No time for questions. “You listen to me. You hide in here, you hide good. You don't make a sound, not a fucking sound. You don't come out until I say so.”

“I called Roarke. I called him on the 'link.”

Oh Christ, what was he walking into? “Fine. Don't come out until one of us says so. They don't know you're here. They won't find you. I've got to go up.”

“You can't. They'll kill you.”

“They won't. I've got to go up, because my friend's hurt.” Or dead. “Because it's my job. You do what I tell you, and you do it now.”

She half-carried Nixie across the room, shoved her under the sofa. “Stay there. Stay quiet, or I'm going to beat the crap out of you.”

Eve eased open the door to the stairs, breathing again when she found the housekeeper had kept the hinges well-oiled. Take it to the second floor, she thought. Away from the kid. Take it to them.

Roarke would get backup, she could trust him for that. Just as she could trust he was already on his way--fighting back worry for her. And he might not fight it off well enough.

She slipped up the steps like a shadow, and listened at the door.

Not a sound, not a breath. Night-vision, certainly. They'd spread out now, looking for her. Cover the exits, sweep room by room. She'd lied to Nixie. They'd find her. They'd find her because they were looking for a cop, and they'd look everywhere.

Unless she showed herself.

They thought she was looking for kids, so they wouldn't expect she'd have her weapon out--or even so, that she'd be primed.

Time she gave them a surprise.

She rolled her shoulders and, laying down a stream right and left, went through the door.

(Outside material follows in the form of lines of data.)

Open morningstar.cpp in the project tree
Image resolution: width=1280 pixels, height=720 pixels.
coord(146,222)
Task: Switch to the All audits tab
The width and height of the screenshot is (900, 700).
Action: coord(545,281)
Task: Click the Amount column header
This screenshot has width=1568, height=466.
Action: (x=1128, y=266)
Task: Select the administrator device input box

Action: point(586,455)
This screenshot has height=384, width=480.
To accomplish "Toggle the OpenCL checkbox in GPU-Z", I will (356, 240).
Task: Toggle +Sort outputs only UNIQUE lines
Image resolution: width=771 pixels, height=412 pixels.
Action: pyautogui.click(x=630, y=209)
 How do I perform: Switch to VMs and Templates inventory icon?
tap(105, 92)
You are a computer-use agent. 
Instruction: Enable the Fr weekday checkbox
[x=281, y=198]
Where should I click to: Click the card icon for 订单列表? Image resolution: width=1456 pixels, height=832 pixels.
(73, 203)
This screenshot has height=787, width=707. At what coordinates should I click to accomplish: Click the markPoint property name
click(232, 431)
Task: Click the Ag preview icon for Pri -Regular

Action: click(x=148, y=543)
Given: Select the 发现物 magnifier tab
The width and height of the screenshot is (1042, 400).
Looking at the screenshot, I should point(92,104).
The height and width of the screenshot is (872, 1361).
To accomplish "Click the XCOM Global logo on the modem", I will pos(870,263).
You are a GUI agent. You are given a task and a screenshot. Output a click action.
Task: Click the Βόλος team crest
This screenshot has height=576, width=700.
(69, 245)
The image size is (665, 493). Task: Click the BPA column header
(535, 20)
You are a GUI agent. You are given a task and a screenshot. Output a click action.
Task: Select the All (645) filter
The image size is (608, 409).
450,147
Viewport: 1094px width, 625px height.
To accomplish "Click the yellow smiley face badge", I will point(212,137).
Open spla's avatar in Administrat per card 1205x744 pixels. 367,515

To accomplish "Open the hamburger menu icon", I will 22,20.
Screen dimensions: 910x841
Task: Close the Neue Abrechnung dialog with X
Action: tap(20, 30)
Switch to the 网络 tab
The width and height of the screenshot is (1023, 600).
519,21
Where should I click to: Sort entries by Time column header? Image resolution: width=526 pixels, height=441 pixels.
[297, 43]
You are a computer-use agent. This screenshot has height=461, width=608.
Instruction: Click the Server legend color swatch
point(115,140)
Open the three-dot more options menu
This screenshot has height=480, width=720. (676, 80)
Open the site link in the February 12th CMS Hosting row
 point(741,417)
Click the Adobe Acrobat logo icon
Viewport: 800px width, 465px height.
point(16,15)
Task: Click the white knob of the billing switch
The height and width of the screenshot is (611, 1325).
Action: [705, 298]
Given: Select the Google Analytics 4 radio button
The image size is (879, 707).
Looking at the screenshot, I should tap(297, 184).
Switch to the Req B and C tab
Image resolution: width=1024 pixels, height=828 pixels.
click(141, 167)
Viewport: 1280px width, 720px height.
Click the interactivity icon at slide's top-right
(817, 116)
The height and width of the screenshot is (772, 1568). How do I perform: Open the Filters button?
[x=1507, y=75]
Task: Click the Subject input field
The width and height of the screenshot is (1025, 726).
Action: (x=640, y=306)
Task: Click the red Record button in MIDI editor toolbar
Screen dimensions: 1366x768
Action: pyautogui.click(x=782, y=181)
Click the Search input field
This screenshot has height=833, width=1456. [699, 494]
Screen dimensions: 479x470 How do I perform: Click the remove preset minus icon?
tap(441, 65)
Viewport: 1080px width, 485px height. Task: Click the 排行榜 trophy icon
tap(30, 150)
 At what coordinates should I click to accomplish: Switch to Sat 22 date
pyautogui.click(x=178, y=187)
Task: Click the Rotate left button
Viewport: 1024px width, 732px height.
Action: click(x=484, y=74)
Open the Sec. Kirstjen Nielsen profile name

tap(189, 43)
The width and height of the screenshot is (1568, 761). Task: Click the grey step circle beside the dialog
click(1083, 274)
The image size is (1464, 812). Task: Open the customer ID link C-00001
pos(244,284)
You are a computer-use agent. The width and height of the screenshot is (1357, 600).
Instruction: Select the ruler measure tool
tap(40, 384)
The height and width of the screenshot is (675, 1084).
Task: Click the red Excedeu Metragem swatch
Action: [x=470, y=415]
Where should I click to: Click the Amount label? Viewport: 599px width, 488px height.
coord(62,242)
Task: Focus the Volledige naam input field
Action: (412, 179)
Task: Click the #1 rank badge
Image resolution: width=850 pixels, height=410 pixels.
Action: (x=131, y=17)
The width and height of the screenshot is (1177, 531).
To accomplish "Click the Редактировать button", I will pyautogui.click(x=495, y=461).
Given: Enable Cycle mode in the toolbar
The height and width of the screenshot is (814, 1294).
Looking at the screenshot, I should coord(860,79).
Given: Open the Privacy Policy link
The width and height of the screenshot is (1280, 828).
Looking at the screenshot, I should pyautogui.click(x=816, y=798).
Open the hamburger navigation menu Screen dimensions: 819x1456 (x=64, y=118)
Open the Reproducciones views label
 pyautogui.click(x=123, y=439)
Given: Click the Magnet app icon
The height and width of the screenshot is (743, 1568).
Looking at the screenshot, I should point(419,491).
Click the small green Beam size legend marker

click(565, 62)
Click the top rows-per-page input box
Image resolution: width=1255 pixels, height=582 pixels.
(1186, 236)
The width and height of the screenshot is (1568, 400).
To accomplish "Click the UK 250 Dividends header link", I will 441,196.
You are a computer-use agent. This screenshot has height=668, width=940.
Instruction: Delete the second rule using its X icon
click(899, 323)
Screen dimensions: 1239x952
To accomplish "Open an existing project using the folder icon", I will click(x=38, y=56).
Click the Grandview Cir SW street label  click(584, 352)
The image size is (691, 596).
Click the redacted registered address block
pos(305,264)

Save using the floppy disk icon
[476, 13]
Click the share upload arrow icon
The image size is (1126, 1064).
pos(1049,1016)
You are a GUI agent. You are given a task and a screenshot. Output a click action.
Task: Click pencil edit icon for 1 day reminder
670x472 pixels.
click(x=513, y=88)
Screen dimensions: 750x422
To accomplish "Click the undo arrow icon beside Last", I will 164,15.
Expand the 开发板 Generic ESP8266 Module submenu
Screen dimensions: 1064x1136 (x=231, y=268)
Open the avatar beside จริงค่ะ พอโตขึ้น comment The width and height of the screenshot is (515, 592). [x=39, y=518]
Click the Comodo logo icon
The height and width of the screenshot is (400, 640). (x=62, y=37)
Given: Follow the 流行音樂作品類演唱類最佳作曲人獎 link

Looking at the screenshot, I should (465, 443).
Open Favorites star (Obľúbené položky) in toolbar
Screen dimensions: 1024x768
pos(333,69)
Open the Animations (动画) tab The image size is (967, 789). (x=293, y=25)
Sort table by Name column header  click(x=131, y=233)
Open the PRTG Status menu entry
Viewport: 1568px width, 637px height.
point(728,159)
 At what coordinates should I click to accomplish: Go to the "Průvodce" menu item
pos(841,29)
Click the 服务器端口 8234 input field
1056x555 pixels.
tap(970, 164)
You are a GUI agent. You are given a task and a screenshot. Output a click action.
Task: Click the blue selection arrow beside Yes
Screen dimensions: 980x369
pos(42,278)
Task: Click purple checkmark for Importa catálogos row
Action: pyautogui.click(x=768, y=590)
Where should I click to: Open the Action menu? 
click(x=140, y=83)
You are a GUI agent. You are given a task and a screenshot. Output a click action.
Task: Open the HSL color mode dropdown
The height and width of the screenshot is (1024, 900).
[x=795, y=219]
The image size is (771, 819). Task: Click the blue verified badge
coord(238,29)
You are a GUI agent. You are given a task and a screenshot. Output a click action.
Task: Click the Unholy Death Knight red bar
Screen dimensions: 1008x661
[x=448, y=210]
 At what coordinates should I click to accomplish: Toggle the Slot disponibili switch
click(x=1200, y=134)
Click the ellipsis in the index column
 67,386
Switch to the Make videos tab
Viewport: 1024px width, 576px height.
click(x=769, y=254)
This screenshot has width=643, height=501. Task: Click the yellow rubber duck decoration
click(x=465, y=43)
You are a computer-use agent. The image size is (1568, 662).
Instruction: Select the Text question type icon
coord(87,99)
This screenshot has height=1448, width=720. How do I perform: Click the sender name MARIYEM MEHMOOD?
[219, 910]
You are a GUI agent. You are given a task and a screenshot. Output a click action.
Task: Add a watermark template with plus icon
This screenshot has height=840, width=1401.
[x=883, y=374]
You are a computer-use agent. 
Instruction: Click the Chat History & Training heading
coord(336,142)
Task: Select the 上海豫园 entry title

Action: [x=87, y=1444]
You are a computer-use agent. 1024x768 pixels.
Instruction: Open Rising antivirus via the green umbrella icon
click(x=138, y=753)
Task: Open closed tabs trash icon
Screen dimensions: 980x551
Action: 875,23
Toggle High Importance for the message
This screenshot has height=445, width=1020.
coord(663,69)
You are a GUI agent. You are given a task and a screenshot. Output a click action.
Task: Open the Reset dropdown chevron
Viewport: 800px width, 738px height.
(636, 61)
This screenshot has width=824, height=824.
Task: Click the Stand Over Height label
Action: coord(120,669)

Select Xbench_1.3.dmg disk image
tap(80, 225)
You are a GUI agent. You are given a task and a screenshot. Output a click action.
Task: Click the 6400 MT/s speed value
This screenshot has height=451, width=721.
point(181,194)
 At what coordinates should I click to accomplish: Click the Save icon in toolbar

There was answering fire from her left, but it was high and she was already down and rolling. She was blasting in the direction of the returning stream.

She saw the shadow, heard the thud of it when the blast kicked it back against the wall.

She leaped forward. One of the males--she couldn't tell which. Good and stunned. She ripped off his night goggles, grabbed both his blaster and his combat knife. And was running for cover when footsteps pounded up the stairs.

She fixed on the goggles, and it was light, that faint green tinge that made everything look surreal. She slipped the knife into her belt, gripped both blasters, and came out firing.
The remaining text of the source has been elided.